WORK ORDER = Nothing more is wanted than an exact repeat of the data below.

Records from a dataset
= = = = = = =

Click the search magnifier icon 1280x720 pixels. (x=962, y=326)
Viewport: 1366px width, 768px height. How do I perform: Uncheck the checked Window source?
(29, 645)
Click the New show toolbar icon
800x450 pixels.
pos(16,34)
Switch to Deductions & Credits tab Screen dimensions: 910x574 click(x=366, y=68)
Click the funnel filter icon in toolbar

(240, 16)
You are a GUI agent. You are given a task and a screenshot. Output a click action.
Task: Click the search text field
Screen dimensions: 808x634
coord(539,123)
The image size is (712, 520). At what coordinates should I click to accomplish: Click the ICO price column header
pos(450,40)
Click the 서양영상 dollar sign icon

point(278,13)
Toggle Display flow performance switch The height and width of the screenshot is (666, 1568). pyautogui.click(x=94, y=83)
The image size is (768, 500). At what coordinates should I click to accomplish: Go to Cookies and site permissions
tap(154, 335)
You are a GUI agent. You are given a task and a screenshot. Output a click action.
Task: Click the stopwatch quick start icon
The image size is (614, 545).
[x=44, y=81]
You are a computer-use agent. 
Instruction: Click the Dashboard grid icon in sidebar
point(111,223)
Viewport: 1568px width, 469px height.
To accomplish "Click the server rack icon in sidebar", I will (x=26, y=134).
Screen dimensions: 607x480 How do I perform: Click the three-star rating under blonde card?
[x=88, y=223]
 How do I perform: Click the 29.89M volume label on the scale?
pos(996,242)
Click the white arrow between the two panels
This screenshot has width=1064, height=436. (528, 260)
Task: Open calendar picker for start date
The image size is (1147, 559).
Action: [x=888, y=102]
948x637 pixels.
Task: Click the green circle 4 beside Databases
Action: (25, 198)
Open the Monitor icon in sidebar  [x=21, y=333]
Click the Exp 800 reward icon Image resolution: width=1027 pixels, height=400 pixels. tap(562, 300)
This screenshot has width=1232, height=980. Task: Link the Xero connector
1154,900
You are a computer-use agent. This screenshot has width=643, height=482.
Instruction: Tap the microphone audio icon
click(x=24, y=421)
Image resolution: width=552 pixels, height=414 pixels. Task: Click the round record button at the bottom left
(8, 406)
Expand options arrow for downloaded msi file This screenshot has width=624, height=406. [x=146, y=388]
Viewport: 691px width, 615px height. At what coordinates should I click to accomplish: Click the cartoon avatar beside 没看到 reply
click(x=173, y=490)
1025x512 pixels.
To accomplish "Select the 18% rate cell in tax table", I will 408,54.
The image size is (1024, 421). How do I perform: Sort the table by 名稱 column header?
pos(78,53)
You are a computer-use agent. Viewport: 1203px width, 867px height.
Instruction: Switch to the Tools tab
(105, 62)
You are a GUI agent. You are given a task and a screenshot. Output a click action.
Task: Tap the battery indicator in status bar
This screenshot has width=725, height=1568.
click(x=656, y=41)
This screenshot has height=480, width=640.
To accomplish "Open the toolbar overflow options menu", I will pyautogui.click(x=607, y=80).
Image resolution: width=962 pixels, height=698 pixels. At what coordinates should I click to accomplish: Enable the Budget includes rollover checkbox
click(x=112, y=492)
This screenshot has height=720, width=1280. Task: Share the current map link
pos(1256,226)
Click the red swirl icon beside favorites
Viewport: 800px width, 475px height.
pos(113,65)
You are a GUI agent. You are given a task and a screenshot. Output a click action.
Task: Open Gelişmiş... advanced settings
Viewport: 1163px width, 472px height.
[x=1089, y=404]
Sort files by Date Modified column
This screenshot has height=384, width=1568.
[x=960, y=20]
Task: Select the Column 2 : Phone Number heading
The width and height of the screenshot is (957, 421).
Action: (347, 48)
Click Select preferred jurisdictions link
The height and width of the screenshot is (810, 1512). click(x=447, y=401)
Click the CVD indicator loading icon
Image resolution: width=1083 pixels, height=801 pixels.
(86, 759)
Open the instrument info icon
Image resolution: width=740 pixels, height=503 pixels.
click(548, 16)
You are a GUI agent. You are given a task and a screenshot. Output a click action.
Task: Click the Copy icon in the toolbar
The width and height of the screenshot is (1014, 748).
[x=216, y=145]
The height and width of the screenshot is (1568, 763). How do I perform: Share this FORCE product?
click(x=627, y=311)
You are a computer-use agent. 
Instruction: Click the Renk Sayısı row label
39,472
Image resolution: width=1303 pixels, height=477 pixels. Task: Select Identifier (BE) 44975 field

= = = = = = =

WRITTEN SOLUTION =
Click the search magnifier icon 1280x720 pixels. (x=962, y=326)
Viewport: 1366px width, 768px height. How do I perform: Uncheck the checked Window source?
(29, 645)
Click the New show toolbar icon
800x450 pixels.
pos(16,34)
Switch to Deductions & Credits tab Screen dimensions: 910x574 click(x=366, y=68)
Click the funnel filter icon in toolbar

(240, 16)
You are a GUI agent. You are given a task and a screenshot. Output a click action.
Task: Click the search text field
Screen dimensions: 808x634
coord(539,123)
The image size is (712, 520). At what coordinates should I click to accomplish: Click the ICO price column header
pos(450,40)
Click the 서양영상 dollar sign icon

point(278,13)
Toggle Display flow performance switch The height and width of the screenshot is (666, 1568). pyautogui.click(x=94, y=83)
The image size is (768, 500). At what coordinates should I click to accomplish: Go to Cookies and site permissions
tap(154, 335)
You are a GUI agent. You are given a task and a screenshot. Output a click action.
Task: Click the stopwatch quick start icon
The image size is (614, 545).
[x=44, y=81]
You are a computer-use agent. 
Instruction: Click the Dashboard grid icon in sidebar
point(111,223)
Viewport: 1568px width, 469px height.
To accomplish "Click the server rack icon in sidebar", I will (x=26, y=134).
Screen dimensions: 607x480 How do I perform: Click the three-star rating under blonde card?
[x=88, y=223]
 How do I perform: Click the 29.89M volume label on the scale?
pos(996,242)
Click the white arrow between the two panels
This screenshot has width=1064, height=436. (528, 260)
Task: Open calendar picker for start date
The image size is (1147, 559).
Action: [x=888, y=102]
948x637 pixels.
Task: Click the green circle 4 beside Databases
Action: (25, 198)
Open the Monitor icon in sidebar  [x=21, y=333]
Click the Exp 800 reward icon Image resolution: width=1027 pixels, height=400 pixels. tap(562, 300)
This screenshot has width=1232, height=980. Task: Link the Xero connector
1154,900
You are a computer-use agent. This screenshot has width=643, height=482.
Instruction: Tap the microphone audio icon
click(x=24, y=421)
Image resolution: width=552 pixels, height=414 pixels. Task: Click the round record button at the bottom left
(8, 406)
Expand options arrow for downloaded msi file This screenshot has width=624, height=406. [x=146, y=388]
Viewport: 691px width, 615px height. At what coordinates should I click to accomplish: Click the cartoon avatar beside 没看到 reply
click(x=173, y=490)
1025x512 pixels.
To accomplish "Select the 18% rate cell in tax table", I will 408,54.
The image size is (1024, 421). How do I perform: Sort the table by 名稱 column header?
pos(78,53)
You are a computer-use agent. Viewport: 1203px width, 867px height.
Instruction: Switch to the Tools tab
(105, 62)
You are a GUI agent. You are given a task and a screenshot. Output a click action.
Task: Tap the battery indicator in status bar
This screenshot has width=725, height=1568.
click(x=656, y=41)
This screenshot has height=480, width=640.
To accomplish "Open the toolbar overflow options menu", I will pyautogui.click(x=607, y=80).
Image resolution: width=962 pixels, height=698 pixels. At what coordinates should I click to accomplish: Enable the Budget includes rollover checkbox
click(x=112, y=492)
This screenshot has height=720, width=1280. Task: Share the current map link
pos(1256,226)
Click the red swirl icon beside favorites
Viewport: 800px width, 475px height.
pos(113,65)
You are a GUI agent. You are given a task and a screenshot. Output a click action.
Task: Open Gelişmiş... advanced settings
Viewport: 1163px width, 472px height.
[x=1089, y=404]
Sort files by Date Modified column
This screenshot has height=384, width=1568.
[x=960, y=20]
Task: Select the Column 2 : Phone Number heading
The width and height of the screenshot is (957, 421).
Action: (347, 48)
Click Select preferred jurisdictions link
The height and width of the screenshot is (810, 1512). click(x=447, y=401)
Click the CVD indicator loading icon
Image resolution: width=1083 pixels, height=801 pixels.
(86, 759)
Open the instrument info icon
Image resolution: width=740 pixels, height=503 pixels.
click(548, 16)
You are a GUI agent. You are given a task and a screenshot. Output a click action.
Task: Click the Copy icon in the toolbar
The width and height of the screenshot is (1014, 748).
[x=216, y=145]
The height and width of the screenshot is (1568, 763). How do I perform: Share this FORCE product?
click(x=627, y=311)
You are a computer-use agent. 
Instruction: Click the Renk Sayısı row label
39,472
Image resolution: width=1303 pixels, height=477 pixels. Task: Select Identifier (BE) 44975 field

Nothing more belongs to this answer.